**About this task:** Using the records below, write out only the lines from the line containing "Given: Focus the" up to and including the line containing "Where should I", exactly, with no pictures.

[Pixel coordinate grounding data]
************
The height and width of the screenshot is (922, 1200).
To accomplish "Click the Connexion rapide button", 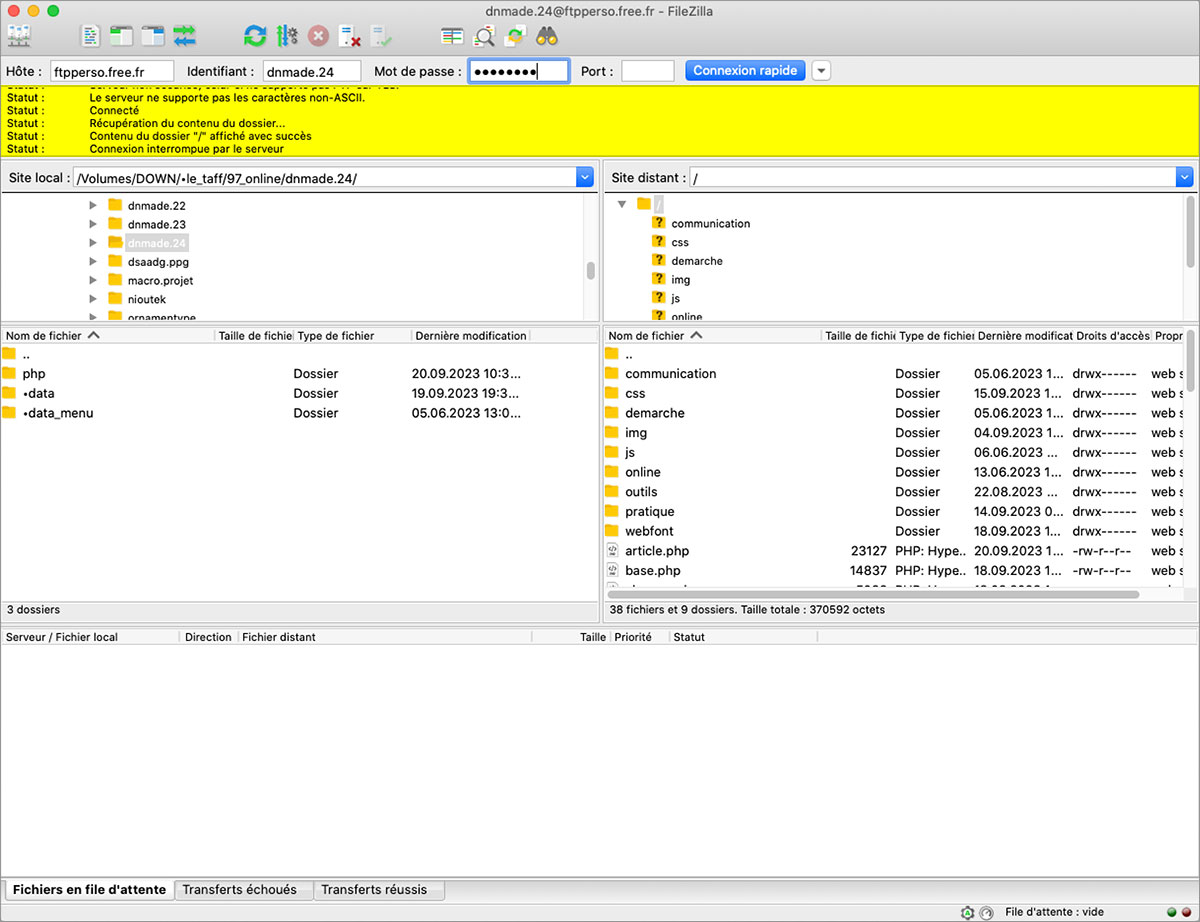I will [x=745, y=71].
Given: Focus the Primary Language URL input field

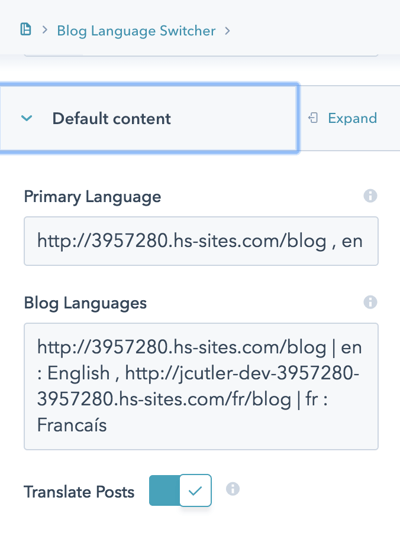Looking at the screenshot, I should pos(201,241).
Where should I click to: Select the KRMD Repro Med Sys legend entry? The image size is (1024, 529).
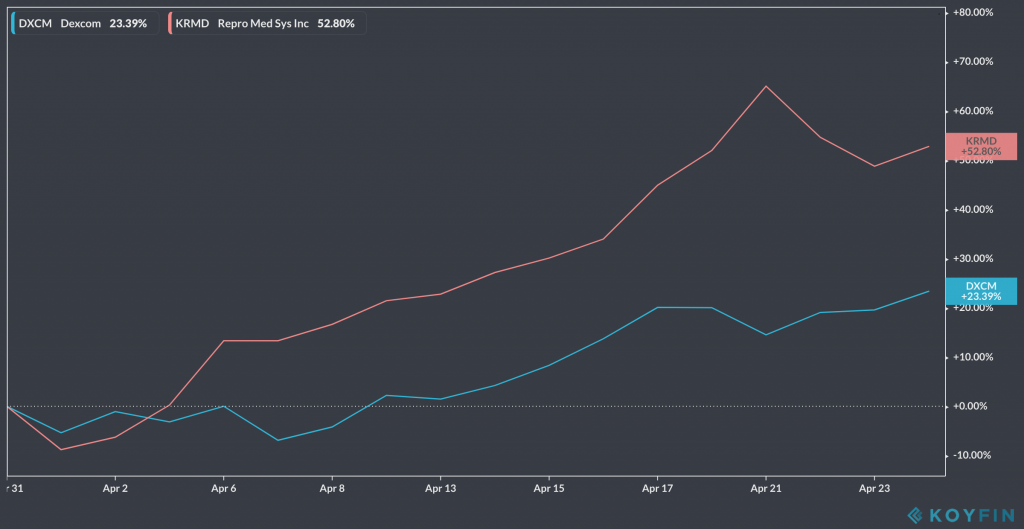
************
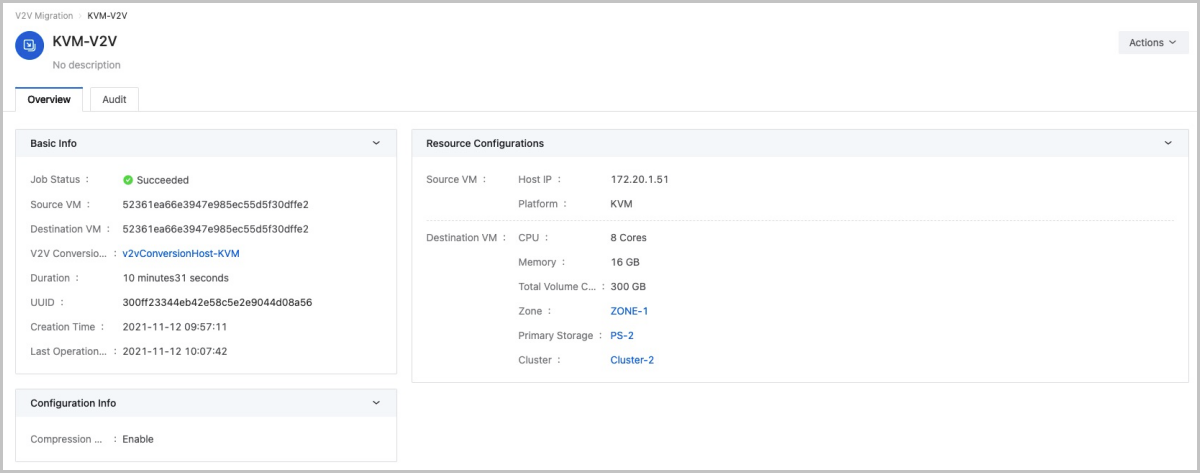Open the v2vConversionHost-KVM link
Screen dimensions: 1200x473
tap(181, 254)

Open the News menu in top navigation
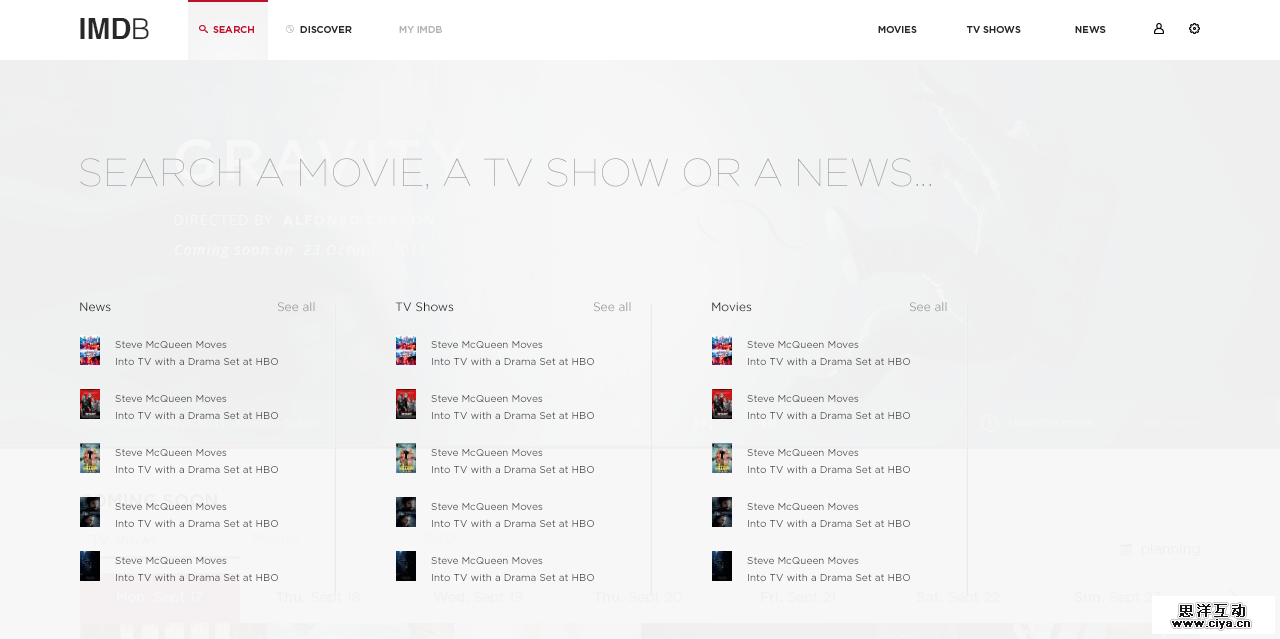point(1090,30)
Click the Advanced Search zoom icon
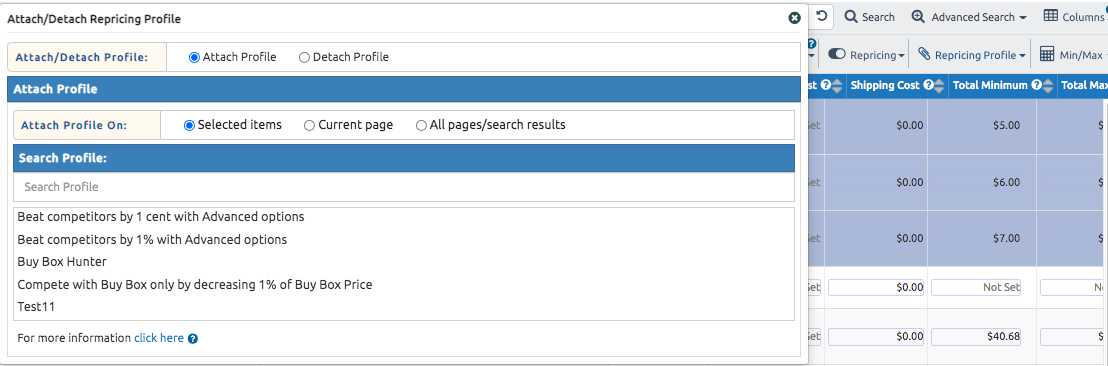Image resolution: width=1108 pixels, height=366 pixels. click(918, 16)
************
**Answer to this problem:**
Given: Focus the Primary Language URL input field

Looking at the screenshot, I should pos(201,241).
Where should I click to: Select the KRMD Repro Med Sys legend entry? The image size is (1024, 529).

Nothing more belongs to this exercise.